Oggi sono dieci anni dall’azzeramento totale del valore delle azioni e delle obbligazioni subordinate. In questi due lustri si è vissuto in un’altalena emozionale: lo shock come prima comprensibile reazione. Quindi la rabbia e l’amarezza, infine per tanti la rassegnazione. Non tutti, però, si sono arresi. Sono nati comitati, associazioni, enti: nei mesi scorsi, per evitare la prescrizione, si sono mossi in tanti (Comune di Ferrara compreso).
I numeri di un crack: dietro le cifre che seminano aridità (pur tuttavia danno una dimensione chiara dell’accaduto) ci sono facce. Sentimenti. Cuore e sospiri. Una piccola parte di questi 32.000 azionisti e risparmiatori ha ottenuto nel 2020 un rimborso del 30% (attraverso il Fondo indennizzo risparmiatori) e poi mesi fa un ulteriore 10%. Nessuno, ad ogni modo, è stato pienamente risarcito e molti altri neppure hanno ancora avviato azioni. Qualcuno s’è accontentato, talaltro si è arreso. S’è detto: rabbia, amarezza, rassegnazione…
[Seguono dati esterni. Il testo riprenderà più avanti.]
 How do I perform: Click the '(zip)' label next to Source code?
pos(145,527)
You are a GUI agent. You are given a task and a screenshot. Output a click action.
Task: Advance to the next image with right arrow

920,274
La Carife è stata il “nostro” piccolo mondo antico: fondata nel 1838, voluta da un gruppo di cittadini ferraresi guidati dal conte Alessandro Masi. Pensata come capace di essere (non rappresentare, proprio essere) la banca del territorio; capace di adeguarsi alle necessità dei cittadini «e offrire loro sicurezze economiche» recitava lo statuto fondatario. La Cassa estense è stata la quarta più antica in Italia dopo quella di Roma, Spoleto e Bologna. Nel 1976 è la prima in Italia a dotarsi di un punto bancomat. A inizio anni 2000 ha attraversato la prateria dell’espansione: alé, ventre a terra senza pensare di esagerare. E dai allora: Banca di Treviso, l’assalto alla Popolare di Roma, il Credito Veronese, Banca Farnese… Nell’età dell’oro era presente con circa un migliaio di dipendenti e con 107 filiali distribuite prevalentemente nel Nord-Est. I cittadini si fidano, normale. Quando vengono emesse le azioni vanno allo sportello e – ignari che i primi scricchiolii si iniziano a cogliere, soprattutto da coloro che in Banca ci lavorano – mettono i loro denari nelle mani di mamma Carife. Come è finita si sa.
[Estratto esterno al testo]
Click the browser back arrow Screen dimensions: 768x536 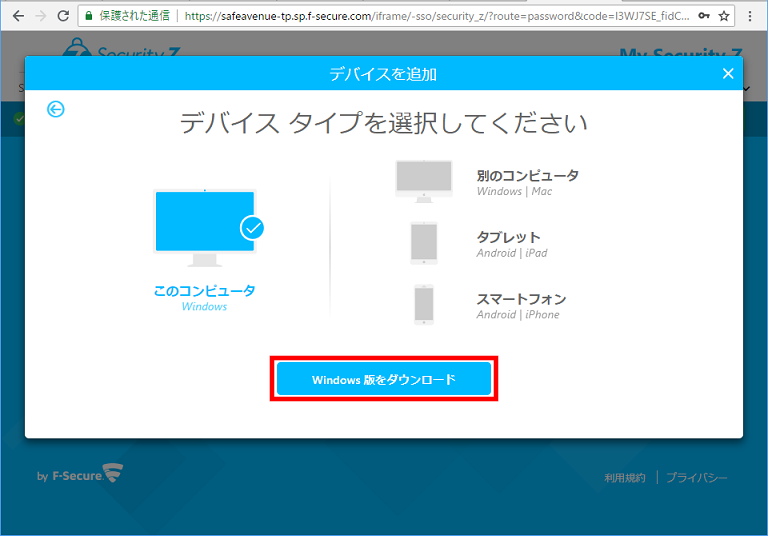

Ma, diciamo, non è finita finché non è finita. Se la prescrizione oggi verrà evitata, ci saranno davanti altri dieci anni di possibili richieste di rimborsi. Ne dovrà forse rispondere la Bper, che alla simbolica cifra di 1 euro nel 2017 ha acquistato l’ex Carife (data di efficacia della fusione 20 novembre). L’avverbio di dubbio su Bper sta in una duplice contraddittoria sentenza del Tar: da una parte si è ritenuto che chi acquisiva un istituto bancario rilevava crediti e debiti, successivamente un diverso parere ha inteso non ritenere responsabile dell’insolvenza il subentrante. È attesa una riunione del Consiglio di Stato per sbrogliare la matassa.
Nell’attesa, oggi è il giorno in cui il livido torna a fare male. «Tutti parlano di memoria, ma sembra che pochi ce l’abbiano sul tema Carife – ha sibilato di recente il sindaco Alan Fabbri -; dieci anni fa furono fatte delle scelte sbagliate da parte del Governo Renzi, distruggendo l’economia ferrarese».
Milena Zaggia è tra i risparmiatori ex Carife e componente della cabina di regia Fondo indennizzo risparmiatori: «Dieci anni fa è nata un’Odissea, credo sia giusto riportare in questa città i soldi che le sono stati sottratti». Oggi si ricorda, domani si torna in campo.